Output the lines of the entries below beginning at the one with "Open the Case Studies menu" and ending with the last, exactly as written and without pictures.

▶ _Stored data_
※
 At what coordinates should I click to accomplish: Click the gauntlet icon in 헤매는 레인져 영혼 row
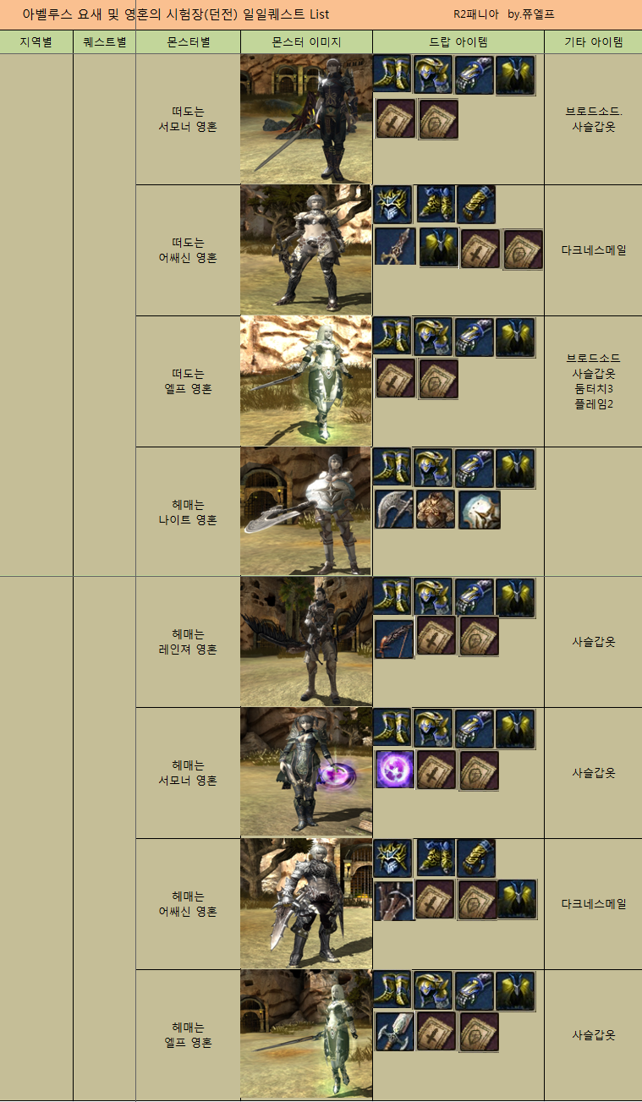click(x=475, y=597)
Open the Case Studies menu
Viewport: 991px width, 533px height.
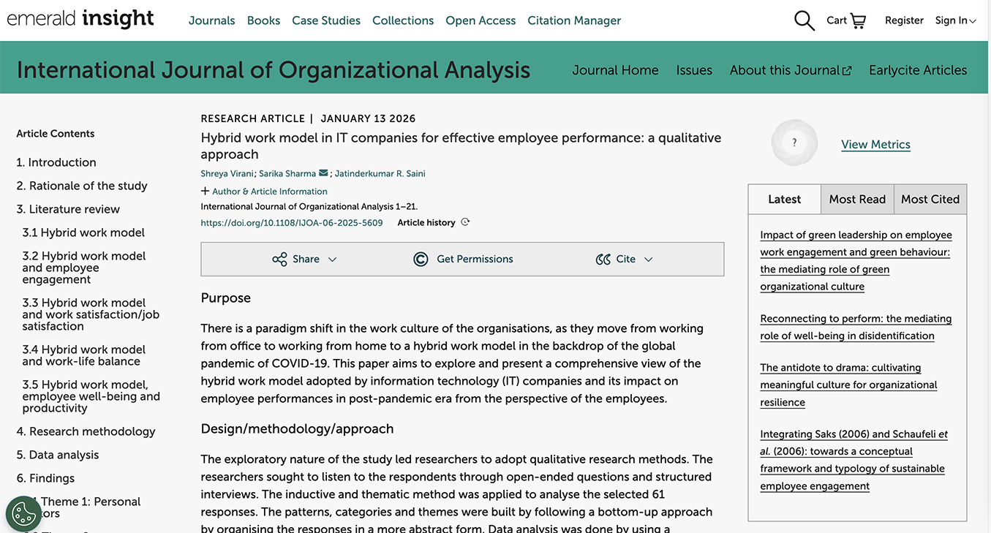point(326,20)
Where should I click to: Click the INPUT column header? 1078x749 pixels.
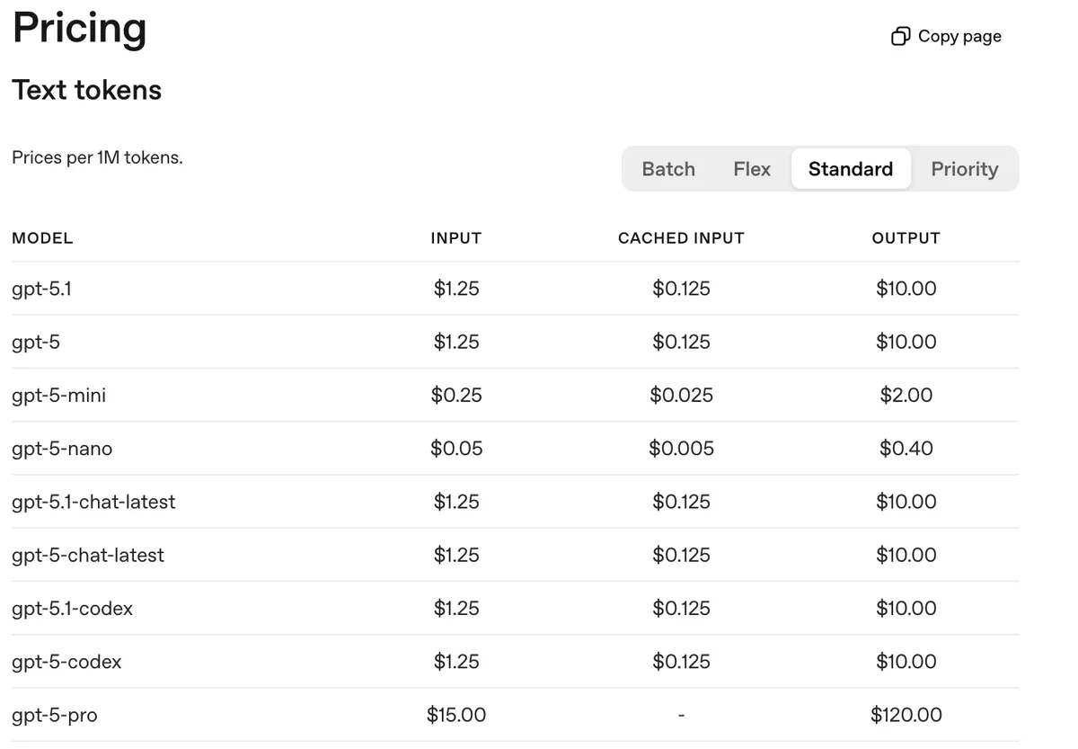pos(455,238)
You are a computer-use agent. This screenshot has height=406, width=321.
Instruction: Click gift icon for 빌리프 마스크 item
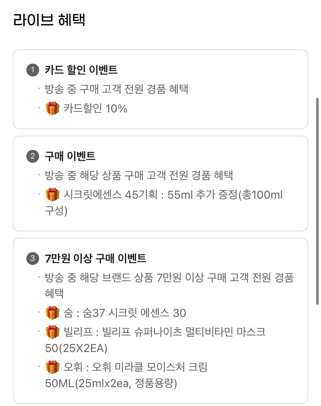tap(52, 332)
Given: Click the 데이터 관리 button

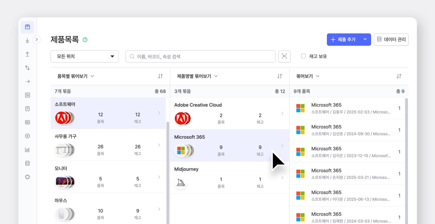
※
▶ _RESPONSE TO THIS EXERCISE_
Open the Case Studies menu
Viewport: 991px width, 533px height.
point(326,20)
Where should I click to: Click the INPUT column header? 1078x749 pixels.
pos(455,238)
You are a computer-use agent. This screenshot has height=406, width=321.
Instruction: Click gift icon for 빌리프 마스크 item
tap(52, 332)
Given: Click the 데이터 관리 button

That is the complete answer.